How we ship a full NTFS USN Journal parser to your browser as 105 KB of WebAssembly — and why "parse it client-side" is the only acceptable answer for forensic artefacts.

3 min read

USN journals are inherently sensitive. A 100 MB $J file off a corporate workstation contains, line by line, the entire recent file history of that machine: every Word document the user touched, every executable that ran, every browser cache eviction. Uploading that to a SaaS to "analyse it for you" is something a forensic professional should never agree to, and something we never want to offer.

So we built usnparser.com the other way around: the parser runs in your browser. The file is read from disk into JavaScript, handed to a WebAssembly module, and the records come back without a single byte ever leaving your machine.
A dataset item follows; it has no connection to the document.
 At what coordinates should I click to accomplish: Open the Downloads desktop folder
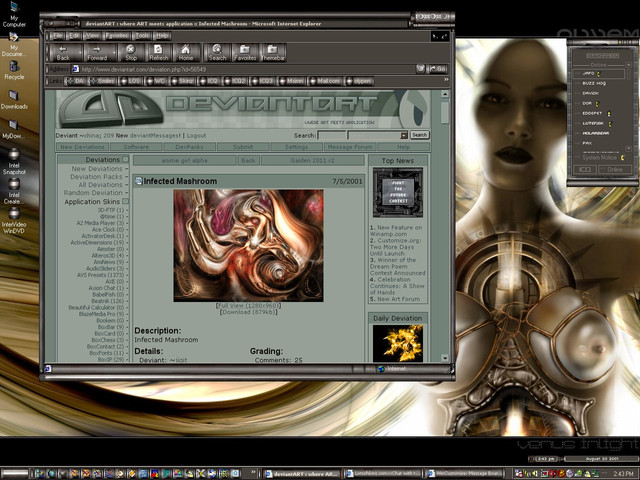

This post is a technical walkthrough of how that works.

The Rust crate

We didn't reinvent the wheel: the actual parsing logic comes from usnrs, Airbus CERT's clean implementation of USN_RECORD_V2. It already exposed a Read + Seek interface, which is what we needed — that's exactly the trait std::io::Cursor<Vec<u8>> implements, so we can feed it raw bytes from a JS Uint8Array.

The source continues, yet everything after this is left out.